Крутилич загорячился, забегал по комнатам, он кричал, что начальники все такие; став начальником, и Орлеанцев загнил.
Орлеанцев выслушал все это со снисходительной улыбкой. Спросил:
— Вы закончили ваш трагический монолог? Позвольте и мне сказать. Можете верить, можете не верить, но я ваш искренний друг. И только потому, что я ваш друг, говорю вам: откажитесь от своей навязчивой идеи. Что касается денег, всяких иных материальных благ, будем думать. Давайте думать вместе. Есть распоряжение директора подыскать вам такое место, где бы, получая приличную зарплату, вы ни на что не отвлекались, а только бы размышляли над своими изобретениями и улучшениями. Вас это устраивает? Напрасно дуетесь. Например, освободилась моя должность в отделе главного технолога… Вы сколько в техникуме получали?
— Полставки.
— Ну вот видите! Почти в четыре раза будете получать больше. Есть место в кабинете по работе с изобретателями и рационализаторами, тоже что–то в этом роде зарплата или даже на пару сотен больше.

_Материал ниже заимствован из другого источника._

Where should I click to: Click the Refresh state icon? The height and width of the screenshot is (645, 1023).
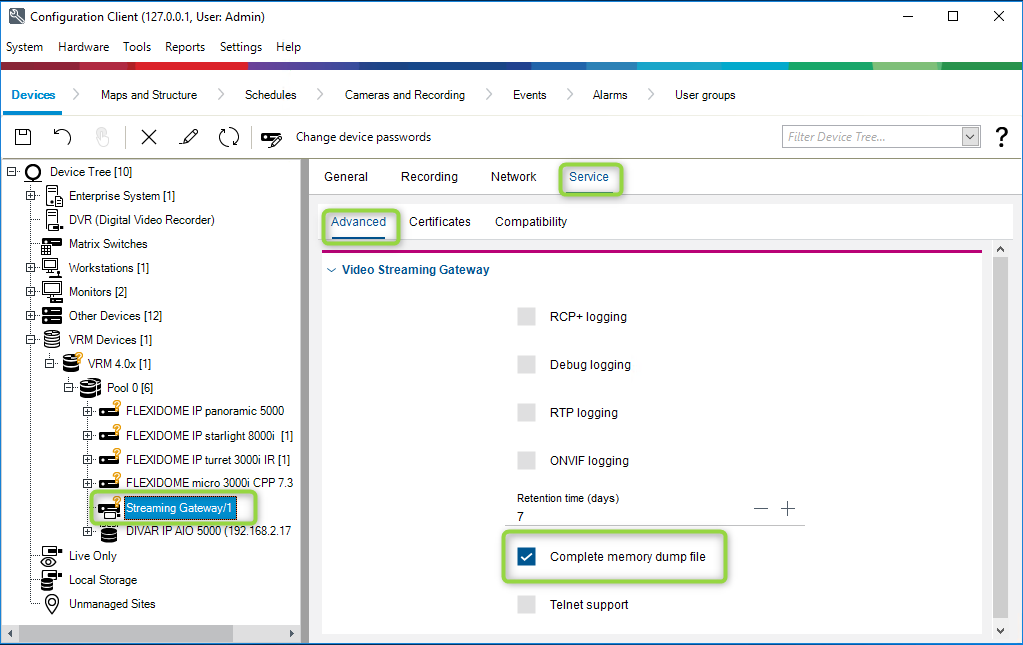229,137
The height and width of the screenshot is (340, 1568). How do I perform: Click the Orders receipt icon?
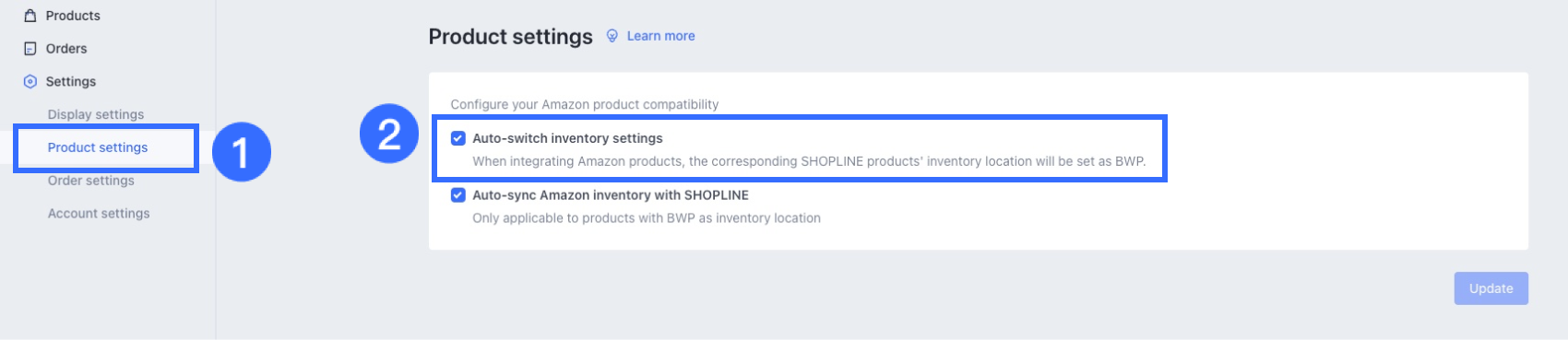coord(30,49)
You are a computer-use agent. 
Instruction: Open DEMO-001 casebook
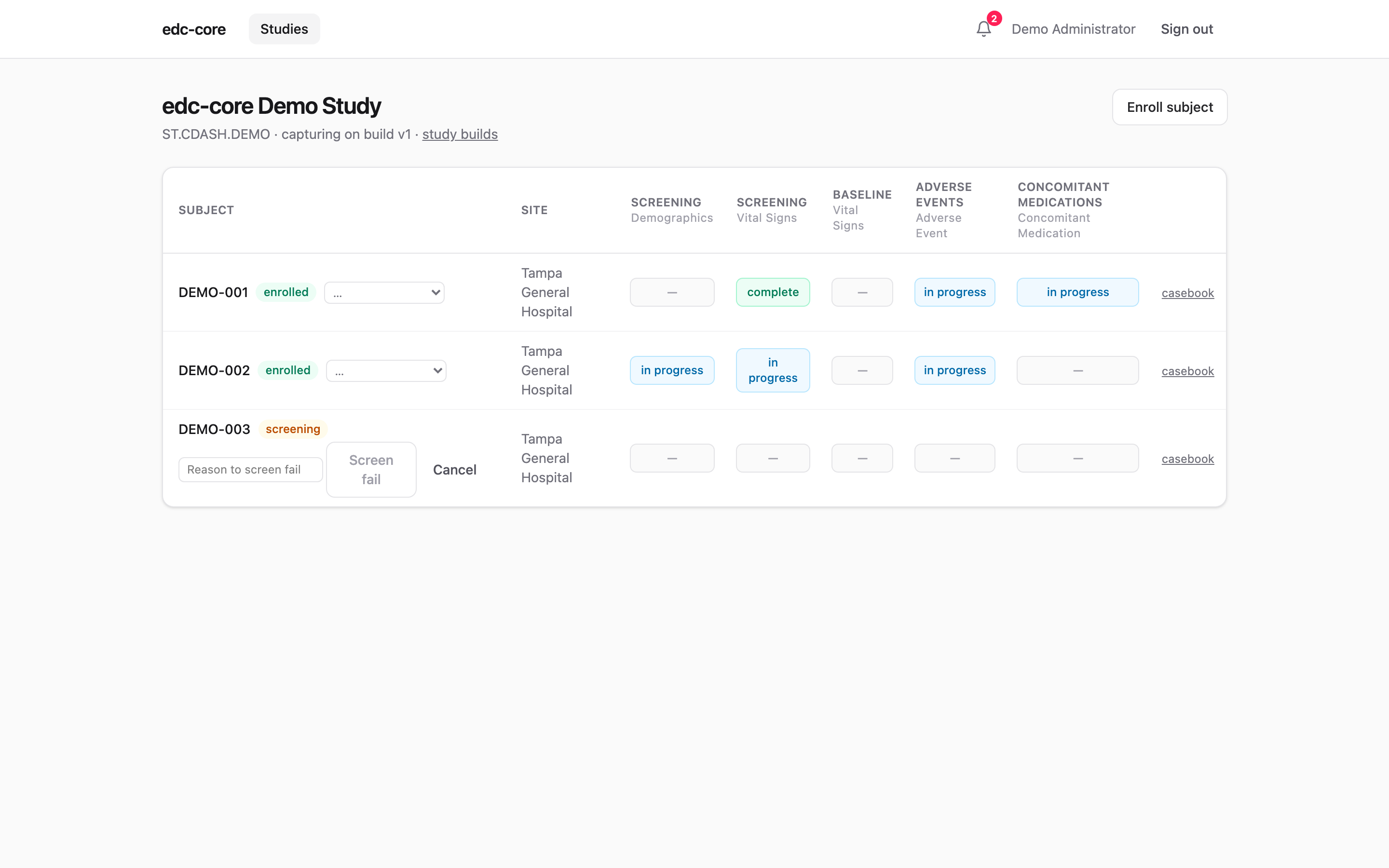pyautogui.click(x=1187, y=293)
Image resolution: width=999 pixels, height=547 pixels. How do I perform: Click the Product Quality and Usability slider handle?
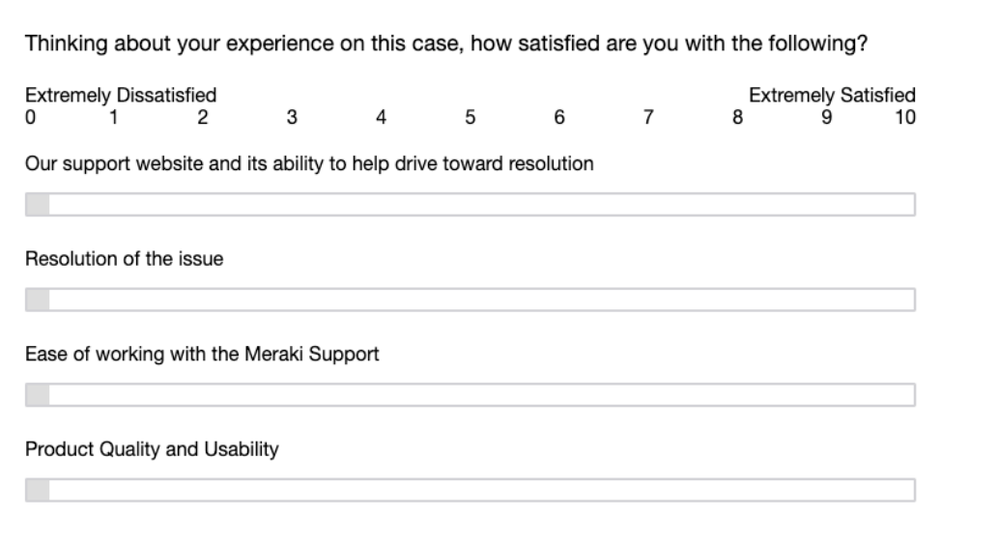[37, 490]
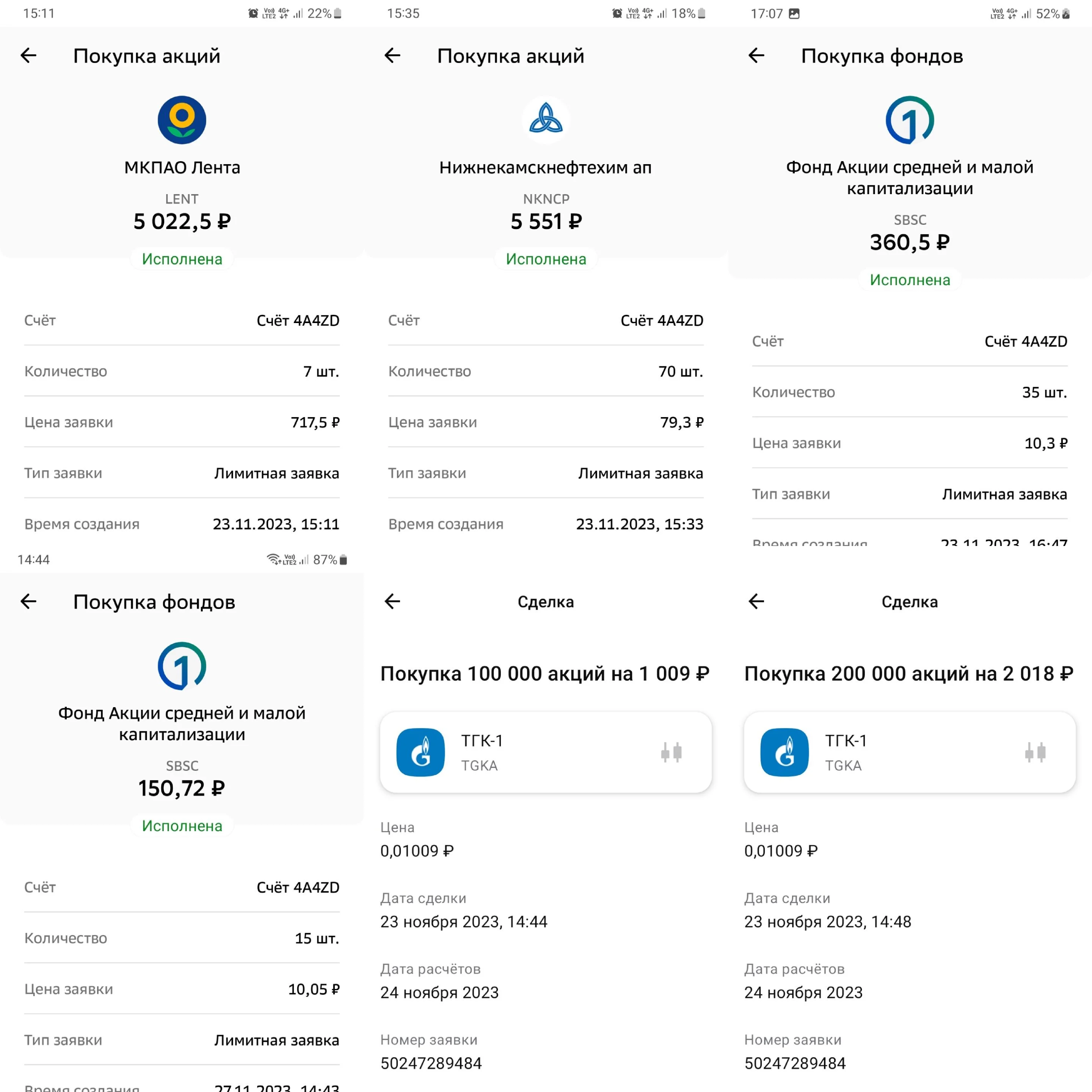Open the candlestick chart icon in the 1 009 ₽ ТГК-1 card
Viewport: 1092px width, 1092px height.
(x=672, y=752)
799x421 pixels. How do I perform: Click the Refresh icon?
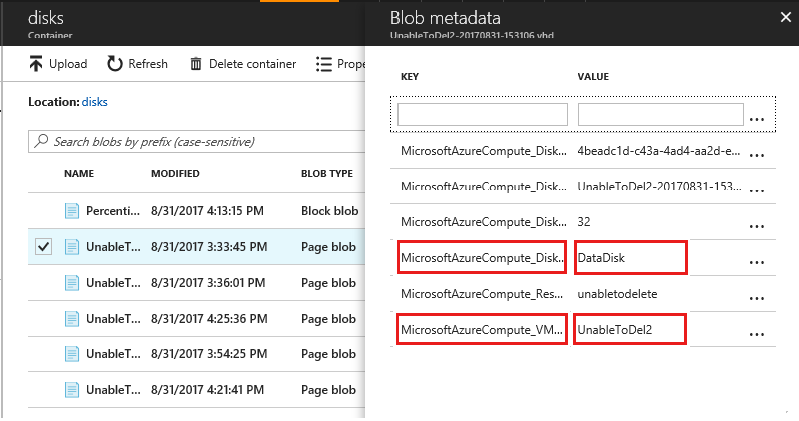point(115,64)
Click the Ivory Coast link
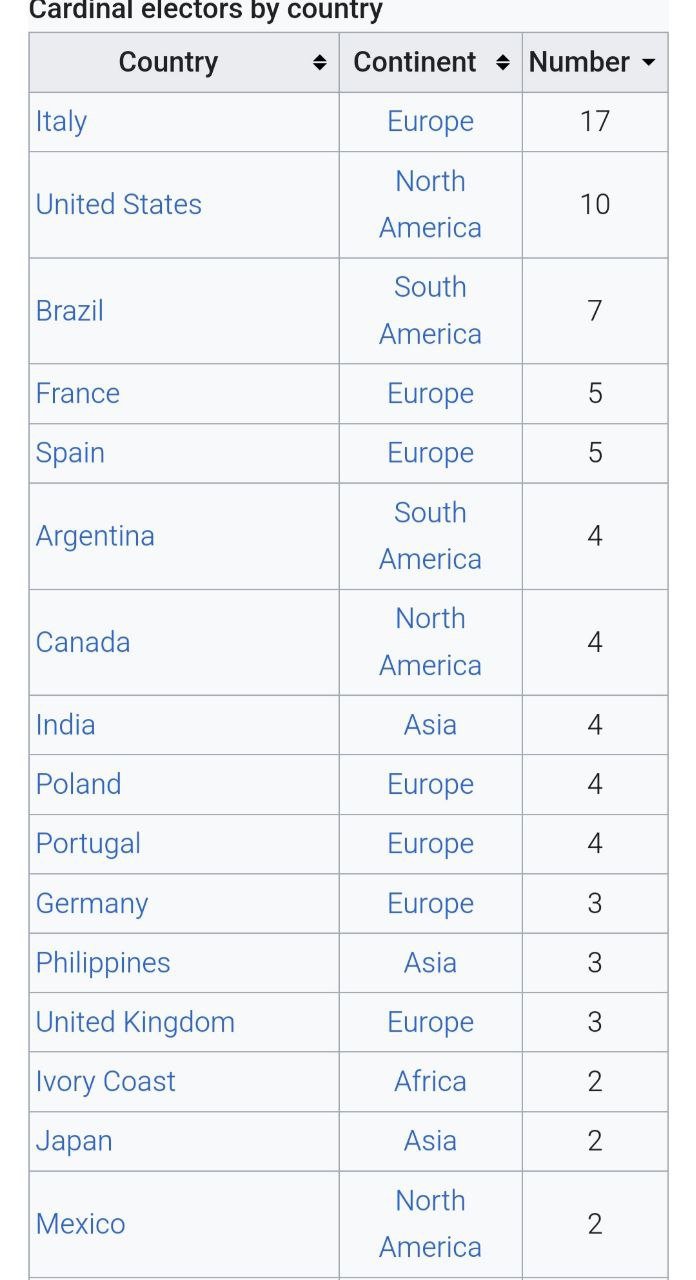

— Вот это лучше! — поспешно сказал Крутилич. — Кабинет. Изобретательство. Мне это ближе.
— Хорошо. Будем говорить о кабинете. Вы мне только верьте, Крутилич. Вы правильно боретесь против тех, кто мешает, но не зачисляйте в противники и своих друзей. Это не по–хозяйски. Теперь насчет мебели… Я попробую прозондировать почву, и возможно, что хозяйственники организуют вам рассрочку.
Крутилич шагнул к Орлеанцеву, схватил его руку, крепко сжал:
— Очень вам благодарен, очень! Вы делаете для меня много, слишком много. — Поколебавшись, он добавил: — Но все–таки с моим предложением вы не правы, нет, не правы. Неужели и вы, такой широкий и образованный, тоже за кустарщину? Не верится что–то.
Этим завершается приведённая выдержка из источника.